Stored items:
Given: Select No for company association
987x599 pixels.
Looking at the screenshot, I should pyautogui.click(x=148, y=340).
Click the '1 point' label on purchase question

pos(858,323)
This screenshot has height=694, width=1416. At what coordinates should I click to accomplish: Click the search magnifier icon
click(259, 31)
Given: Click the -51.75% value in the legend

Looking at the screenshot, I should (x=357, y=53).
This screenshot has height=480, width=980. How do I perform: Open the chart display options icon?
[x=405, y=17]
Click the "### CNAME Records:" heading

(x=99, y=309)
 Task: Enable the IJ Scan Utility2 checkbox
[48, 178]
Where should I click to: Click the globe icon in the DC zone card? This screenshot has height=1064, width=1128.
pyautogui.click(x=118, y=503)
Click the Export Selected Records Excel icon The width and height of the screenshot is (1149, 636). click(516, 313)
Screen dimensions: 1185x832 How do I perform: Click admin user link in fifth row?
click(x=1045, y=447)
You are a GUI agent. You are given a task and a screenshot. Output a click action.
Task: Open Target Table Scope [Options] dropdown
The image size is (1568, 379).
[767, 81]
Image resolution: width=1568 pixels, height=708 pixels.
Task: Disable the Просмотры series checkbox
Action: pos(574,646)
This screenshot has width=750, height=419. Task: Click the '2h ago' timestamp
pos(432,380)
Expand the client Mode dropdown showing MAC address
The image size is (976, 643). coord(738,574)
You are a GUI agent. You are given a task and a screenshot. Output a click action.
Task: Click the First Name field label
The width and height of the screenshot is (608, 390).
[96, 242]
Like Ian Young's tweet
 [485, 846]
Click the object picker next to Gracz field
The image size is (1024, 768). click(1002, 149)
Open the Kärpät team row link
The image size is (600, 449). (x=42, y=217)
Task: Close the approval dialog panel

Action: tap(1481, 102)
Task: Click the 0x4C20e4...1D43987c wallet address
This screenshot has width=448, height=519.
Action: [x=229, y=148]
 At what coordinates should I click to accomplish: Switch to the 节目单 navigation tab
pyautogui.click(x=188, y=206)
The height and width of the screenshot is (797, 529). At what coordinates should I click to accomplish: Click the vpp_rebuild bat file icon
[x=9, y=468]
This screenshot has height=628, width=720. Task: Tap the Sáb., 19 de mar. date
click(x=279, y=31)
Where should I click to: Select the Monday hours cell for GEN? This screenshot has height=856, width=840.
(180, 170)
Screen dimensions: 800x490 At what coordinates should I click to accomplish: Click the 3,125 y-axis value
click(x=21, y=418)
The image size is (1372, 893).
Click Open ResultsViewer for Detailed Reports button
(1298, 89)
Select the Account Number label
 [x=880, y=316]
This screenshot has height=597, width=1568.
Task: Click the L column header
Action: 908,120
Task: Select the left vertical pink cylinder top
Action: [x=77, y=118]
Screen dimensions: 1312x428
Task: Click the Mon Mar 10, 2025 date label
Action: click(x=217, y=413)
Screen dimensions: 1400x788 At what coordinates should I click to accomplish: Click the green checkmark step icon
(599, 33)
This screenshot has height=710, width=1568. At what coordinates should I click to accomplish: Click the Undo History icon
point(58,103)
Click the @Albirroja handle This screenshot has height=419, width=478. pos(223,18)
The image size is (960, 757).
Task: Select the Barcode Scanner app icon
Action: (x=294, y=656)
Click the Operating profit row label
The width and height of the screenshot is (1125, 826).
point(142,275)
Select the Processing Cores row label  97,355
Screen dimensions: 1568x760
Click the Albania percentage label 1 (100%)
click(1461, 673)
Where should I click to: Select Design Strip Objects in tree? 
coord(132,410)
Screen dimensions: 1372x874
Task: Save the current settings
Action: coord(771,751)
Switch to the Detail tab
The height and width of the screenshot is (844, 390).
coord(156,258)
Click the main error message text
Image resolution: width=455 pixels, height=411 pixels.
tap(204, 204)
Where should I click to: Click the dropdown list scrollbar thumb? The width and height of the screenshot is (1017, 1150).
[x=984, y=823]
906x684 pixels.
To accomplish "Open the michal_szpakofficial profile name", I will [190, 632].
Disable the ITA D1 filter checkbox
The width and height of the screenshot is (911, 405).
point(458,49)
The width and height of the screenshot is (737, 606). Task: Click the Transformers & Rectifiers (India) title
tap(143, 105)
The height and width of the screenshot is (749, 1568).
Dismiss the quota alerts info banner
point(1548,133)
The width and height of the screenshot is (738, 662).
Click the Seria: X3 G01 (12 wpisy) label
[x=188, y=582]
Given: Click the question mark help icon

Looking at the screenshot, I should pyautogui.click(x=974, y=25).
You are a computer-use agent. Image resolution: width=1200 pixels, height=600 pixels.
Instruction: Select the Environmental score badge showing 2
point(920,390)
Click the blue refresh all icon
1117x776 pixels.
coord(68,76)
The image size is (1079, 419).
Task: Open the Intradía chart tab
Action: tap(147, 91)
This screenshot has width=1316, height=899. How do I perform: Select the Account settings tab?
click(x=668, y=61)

What is being asked ->
Produce the entries above once more, identical in every detail.

Solution ->
Given: Select No for company association
987x599 pixels.
Looking at the screenshot, I should pyautogui.click(x=148, y=340).
Click the '1 point' label on purchase question

pos(858,323)
This screenshot has height=694, width=1416. At what coordinates should I click to accomplish: Click the search magnifier icon
click(259, 31)
Given: Click the -51.75% value in the legend

Looking at the screenshot, I should (x=357, y=53).
This screenshot has height=480, width=980. How do I perform: Open the chart display options icon?
[x=405, y=17]
Click the "### CNAME Records:" heading

(x=99, y=309)
 Task: Enable the IJ Scan Utility2 checkbox
[48, 178]
Where should I click to: Click the globe icon in the DC zone card? This screenshot has height=1064, width=1128.
pyautogui.click(x=118, y=503)
Click the Export Selected Records Excel icon The width and height of the screenshot is (1149, 636). click(516, 313)
Screen dimensions: 1185x832 How do I perform: Click admin user link in fifth row?
click(x=1045, y=447)
You are a GUI agent. You are given a task and a screenshot. Output a click action.
Task: Open Target Table Scope [Options] dropdown
The image size is (1568, 379).
[767, 81]
Image resolution: width=1568 pixels, height=708 pixels.
Task: Disable the Просмотры series checkbox
Action: pos(574,646)
This screenshot has width=750, height=419. Task: Click the '2h ago' timestamp
pos(432,380)
Expand the client Mode dropdown showing MAC address
The image size is (976, 643). coord(738,574)
You are a GUI agent. You are given a task and a screenshot. Output a click action.
Task: Click the First Name field label
The width and height of the screenshot is (608, 390).
[96, 242]
Like Ian Young's tweet
 [485, 846]
Click the object picker next to Gracz field
The image size is (1024, 768). click(1002, 149)
Open the Kärpät team row link
The image size is (600, 449). (x=42, y=217)
Task: Close the approval dialog panel

Action: tap(1481, 102)
Task: Click the 0x4C20e4...1D43987c wallet address
This screenshot has width=448, height=519.
Action: [x=229, y=148]
 At what coordinates should I click to accomplish: Switch to the 节目单 navigation tab
pyautogui.click(x=188, y=206)
The height and width of the screenshot is (797, 529). At what coordinates should I click to accomplish: Click the vpp_rebuild bat file icon
[x=9, y=468]
This screenshot has height=628, width=720. Task: Tap the Sáb., 19 de mar. date
click(x=279, y=31)
Where should I click to: Select the Monday hours cell for GEN? This screenshot has height=856, width=840.
(180, 170)
Screen dimensions: 800x490 At what coordinates should I click to accomplish: Click the 3,125 y-axis value
click(x=21, y=418)
The image size is (1372, 893).
Click Open ResultsViewer for Detailed Reports button
(1298, 89)
Select the Account Number label
 [x=880, y=316]
This screenshot has height=597, width=1568.
Task: Click the L column header
Action: 908,120
Task: Select the left vertical pink cylinder top
Action: [x=77, y=118]
Screen dimensions: 1312x428
Task: Click the Mon Mar 10, 2025 date label
Action: click(x=217, y=413)
Screen dimensions: 1400x788 At what coordinates should I click to accomplish: Click the green checkmark step icon
(599, 33)
This screenshot has height=710, width=1568. At what coordinates should I click to accomplish: Click the Undo History icon
point(58,103)
Click the @Albirroja handle This screenshot has height=419, width=478. pos(223,18)
The image size is (960, 757).
Task: Select the Barcode Scanner app icon
Action: (x=294, y=656)
Click the Operating profit row label
The width and height of the screenshot is (1125, 826).
point(142,275)
Select the Processing Cores row label  97,355
Screen dimensions: 1568x760
Click the Albania percentage label 1 (100%)
click(1461, 673)
Where should I click to: Select Design Strip Objects in tree? 
coord(132,410)
Screen dimensions: 1372x874
Task: Save the current settings
Action: coord(771,751)
Switch to the Detail tab
The height and width of the screenshot is (844, 390).
coord(156,258)
Click the main error message text
Image resolution: width=455 pixels, height=411 pixels.
tap(204, 204)
Where should I click to: Click the dropdown list scrollbar thumb? The width and height of the screenshot is (1017, 1150).
[x=984, y=823]
906x684 pixels.
To accomplish "Open the michal_szpakofficial profile name", I will [190, 632].
Disable the ITA D1 filter checkbox
The width and height of the screenshot is (911, 405).
point(458,49)
The width and height of the screenshot is (737, 606). Task: Click the Transformers & Rectifiers (India) title
tap(143, 105)
The height and width of the screenshot is (749, 1568).
Dismiss the quota alerts info banner
point(1548,133)
The width and height of the screenshot is (738, 662).
Click the Seria: X3 G01 (12 wpisy) label
[x=188, y=582]
Given: Click the question mark help icon

Looking at the screenshot, I should pyautogui.click(x=974, y=25).
You are a computer-use agent. Image resolution: width=1200 pixels, height=600 pixels.
Instruction: Select the Environmental score badge showing 2
point(920,390)
Click the blue refresh all icon
1117x776 pixels.
coord(68,76)
The image size is (1079, 419).
Task: Open the Intradía chart tab
Action: tap(147, 91)
This screenshot has width=1316, height=899. How do I perform: Select the Account settings tab?
click(x=668, y=61)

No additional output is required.